Insulin has been shown to possess significant anti-apoptotic effect in myocardial ischemia/reperfusion (MI/R). However, the contribution by this protection of insulin to the prolonged cardiac function in rats subjected to ischemia remains unclear. The present study attempted to test whether early insulin treatment influences adverse prolonged post-ischemic cardiac structural and functional changes. Adult male rats were subjected to left anterior descending coronary artery occlusion and were randomized to receive one of the following treatments: saline (4 ml/kg/h i.v. injection beginning 10 min before the ischemia and continuing for 2 h), insulin (60 U/l, i.v. injection following the same routine, and hypodermic injection of insulin (0.5 U/ml, 1 ml/kg/d) for 3 days after the ischemia surgery) or insulin plus wortmannin (15 mug/kg i.v. injection 15 min before each insulin administration).
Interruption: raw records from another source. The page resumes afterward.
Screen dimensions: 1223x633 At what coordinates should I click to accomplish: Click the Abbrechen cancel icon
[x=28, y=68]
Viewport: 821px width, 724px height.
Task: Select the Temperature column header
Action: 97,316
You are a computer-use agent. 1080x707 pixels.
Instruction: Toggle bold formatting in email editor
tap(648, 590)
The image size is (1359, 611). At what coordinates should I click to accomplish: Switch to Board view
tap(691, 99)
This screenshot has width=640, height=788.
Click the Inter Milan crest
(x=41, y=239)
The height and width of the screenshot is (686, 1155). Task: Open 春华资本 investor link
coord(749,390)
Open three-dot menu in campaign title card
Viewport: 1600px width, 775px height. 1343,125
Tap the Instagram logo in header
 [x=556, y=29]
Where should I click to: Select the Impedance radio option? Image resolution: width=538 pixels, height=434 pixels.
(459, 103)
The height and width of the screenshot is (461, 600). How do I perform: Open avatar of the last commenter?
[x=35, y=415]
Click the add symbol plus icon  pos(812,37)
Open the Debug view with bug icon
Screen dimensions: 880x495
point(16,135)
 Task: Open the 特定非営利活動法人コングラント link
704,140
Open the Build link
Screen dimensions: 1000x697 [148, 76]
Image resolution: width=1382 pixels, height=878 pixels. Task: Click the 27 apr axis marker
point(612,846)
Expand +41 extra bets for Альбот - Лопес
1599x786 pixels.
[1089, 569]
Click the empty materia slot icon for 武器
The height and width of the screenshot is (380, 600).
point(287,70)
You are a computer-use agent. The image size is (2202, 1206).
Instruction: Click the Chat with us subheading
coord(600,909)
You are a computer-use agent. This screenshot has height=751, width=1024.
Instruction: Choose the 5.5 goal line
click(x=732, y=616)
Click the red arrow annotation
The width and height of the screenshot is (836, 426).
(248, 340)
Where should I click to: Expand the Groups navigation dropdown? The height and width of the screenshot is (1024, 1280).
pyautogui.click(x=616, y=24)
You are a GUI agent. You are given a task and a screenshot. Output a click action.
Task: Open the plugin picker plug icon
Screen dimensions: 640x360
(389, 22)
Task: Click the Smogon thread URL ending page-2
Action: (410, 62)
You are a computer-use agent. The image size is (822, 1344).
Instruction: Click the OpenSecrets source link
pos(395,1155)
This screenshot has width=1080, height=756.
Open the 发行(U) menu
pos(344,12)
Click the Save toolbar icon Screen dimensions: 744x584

Treatment with insulin significantly reduced infarct size, decreased plasma creatine kinase and lactate dehydrogenase activities, decreased apoptosis index and caspase-3 activity (all P < 0.01 vs. saline), and improved cardiac function 24 h after ischemia. Importantly, at the end of 4 weeks after the ischemia surgery, MI rats receiving insulin treatment showed smaller left ventricle (LV) cavity and thicker systolic interventricular septum, and increased cardiac ejection fraction and LV fractional shortening (all P < 0.05 vs. saline). Inhibition of insulin signaling with wortmannin not only blocked insulin's anti-apoptotic effect, but also almost completely abolished effects of insulin on cardiac structure and function. These data indicate that inhibition of apoptosis by early insulin treatment alleviates chronic adverse changes in post-ischemic cardiac structure and function.

摘要

胰岛素已被证明在心肌缺血/再灌注(MI/R)中具有显著的抗凋亡作用。然而,胰岛素的这种保护作用对缺血大鼠心脏功能延长的贡献仍不清楚。本研究试图测试早期胰岛素治疗是否会影响缺血后不良的心脏结构和功能长期变化。成年雄性大鼠接受左冠状动脉前降支闭塞,并随机接受以下治疗之一:生理盐水(在缺血前10分钟开始静脉注射4 ml/kg/h,持续2小时)、胰岛素(60 U/l,按照相同程序静脉注射,并在缺血手术后皮下注射胰岛素(0.5 U/ml,1 ml/kg/d),持续3天)或胰岛素加渥曼青霉素(在每次胰岛素给药前15分钟静脉注射15 μg/kg)。胰岛素治疗显著减小了梗死面积,降低了血浆肌酸激酶和乳酸脱氢酶活性,降低了凋亡指数和半胱天冬酶-3活性(与生理盐水组相比,所有P < 0.01),并改善了缺血后24小时的心脏功能。重要的是,在缺血手术后4周结束时,接受胰岛素治疗的MI大鼠左心室(LV)腔较小,收缩期室间隔较厚,心脏射血分数和LV缩短分数增加(与生理盐水组相比,所有P < 0.05)。渥曼青霉素抑制胰岛素信号传导不仅阻断了胰岛素的抗凋亡作用,而且几乎完全消除了胰岛素对心脏结构和功能的影响。这些数据表明,早期胰岛素治疗抑制凋亡可减轻缺血后心脏结构和功能的慢性不良变化。